The Matterhorn is closed for the 150th anniversary of the first successful climb. In addition to celebrating a milestone, the closure is meant to honor those who lost their lives on the 14,692-foot mountain.

Although there were several prior, and unsuccessful, attempts, the first climbers reached the Matterhorn’s peak on July 14, 1865.

As reported by Zermatt, the group included four Alpinists and three guides — who each reached the summit. Unfortunately, three climbers and one guide were killed during the treacherous descent.

British mountaineer Lord Francis Douglas was among those killed. As a result, Queen Victoria suggested closing the Matterhorn to climbers.

Although she hoped to discourage mountaineers from attempting the dangerous climb, Victoria’s announcement had the opposite effect. Thousands of Alpinists flocked to Zermatt in hopes of reaching the Matterhorn’s peak.

For 150 years, Matterhorn remained open to adventurous mountaineers. However, the famous peak was closed for the first time on July 14.

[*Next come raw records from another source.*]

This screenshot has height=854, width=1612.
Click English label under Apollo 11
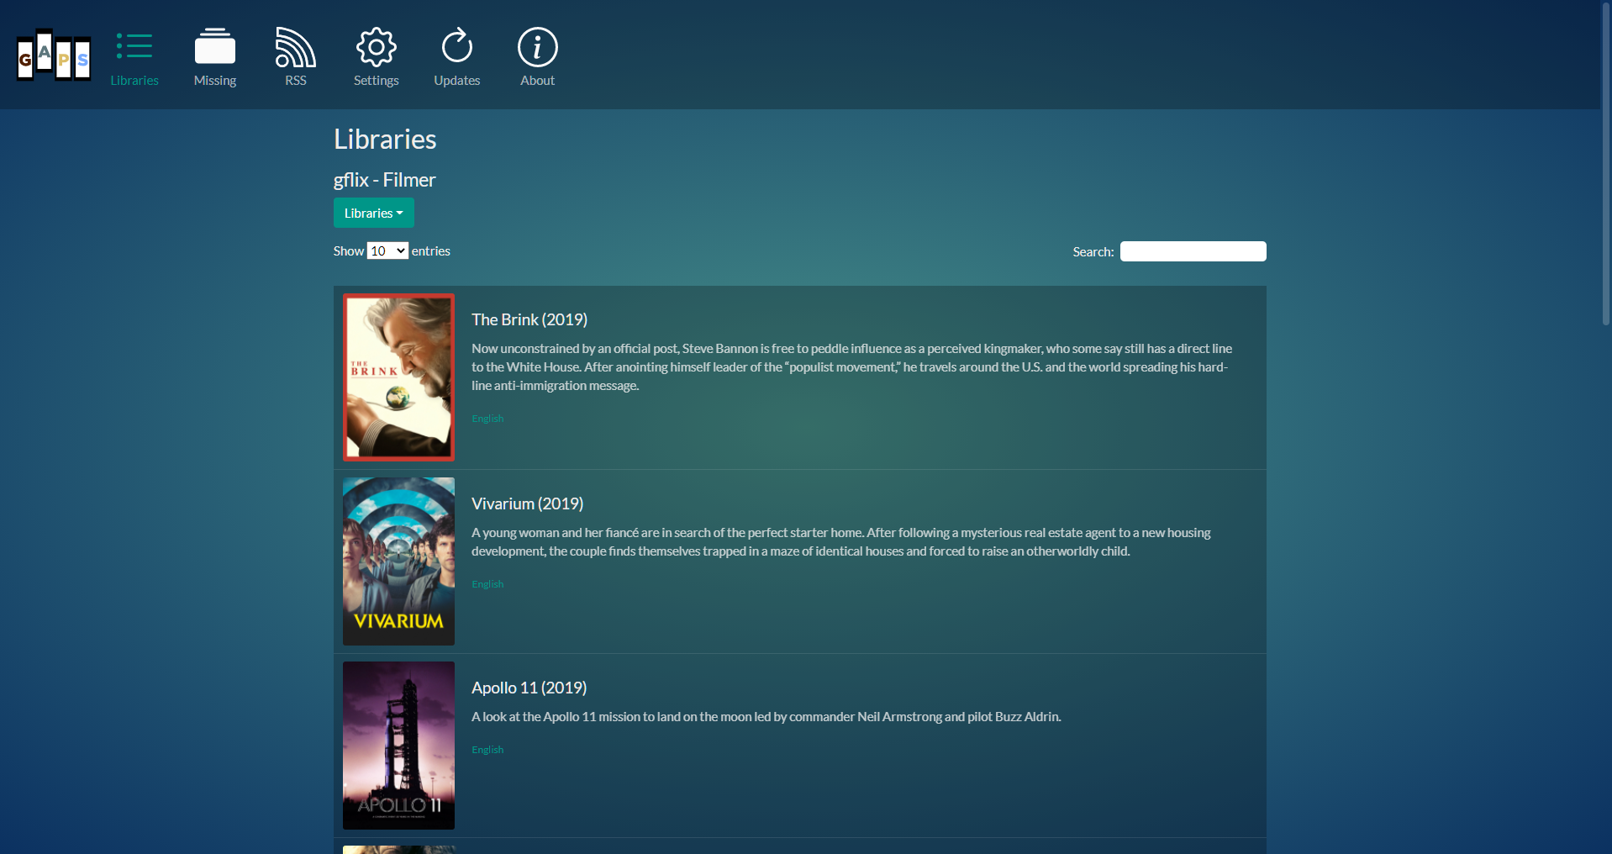(487, 750)
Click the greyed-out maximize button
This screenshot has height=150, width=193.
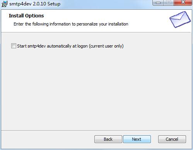pyautogui.click(x=169, y=3)
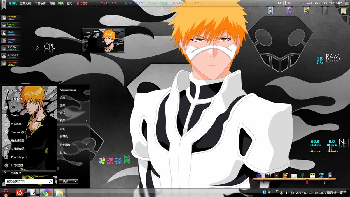Expand the 文档 submenu arrow
The height and width of the screenshot is (197, 350).
86,97

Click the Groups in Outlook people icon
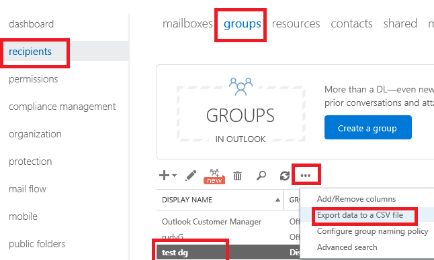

During the closure, the Zermatt community will pay homage to the estimated 600 climbers who lost their lives on the infamous mountain. The closure also marks the beginning of a campaign — which is expected to reduce stress to the natural wonder and the surrounding region.

As reported by the New York Times, an estimated 3,000 climbers attempt to reach the Matterhorn’s summit each year. Unfortunately, the vast number of climbers “slow travel on the mountain, increase the amount of rock fall, and significantly contribute to the mountain’s subjective hazards.”

Zermatt Mountain Guides Association president Benedikt Perren said the climbers also threaten the environment, as their waste has contaminated the mountain’s waterways.

In an attempt to reduce the environmental impact, officials will limit the number of climbers on the Matterhorn for the first time in 150 years. They also approved a $9 million renovation of the Hörnli hut — which includes solar power and a new waste management system.

Officials believe the changes will positively impact the environment, and will ultimately save lives. According to Perren, an estimated 25 people die on the Matterhorn each year.

“I think this famous mountain, it has to be regulated. With less people, everything is better… It’s safer. People have a better experience. It’s better for the guides, and it’s better for the mountain.”

An estimated 2 million people visit the region each year. Although climbing the Matterhorn has been the main draw for 150 years, tourists also enjoy other winter sports, including skiing and snowboarding.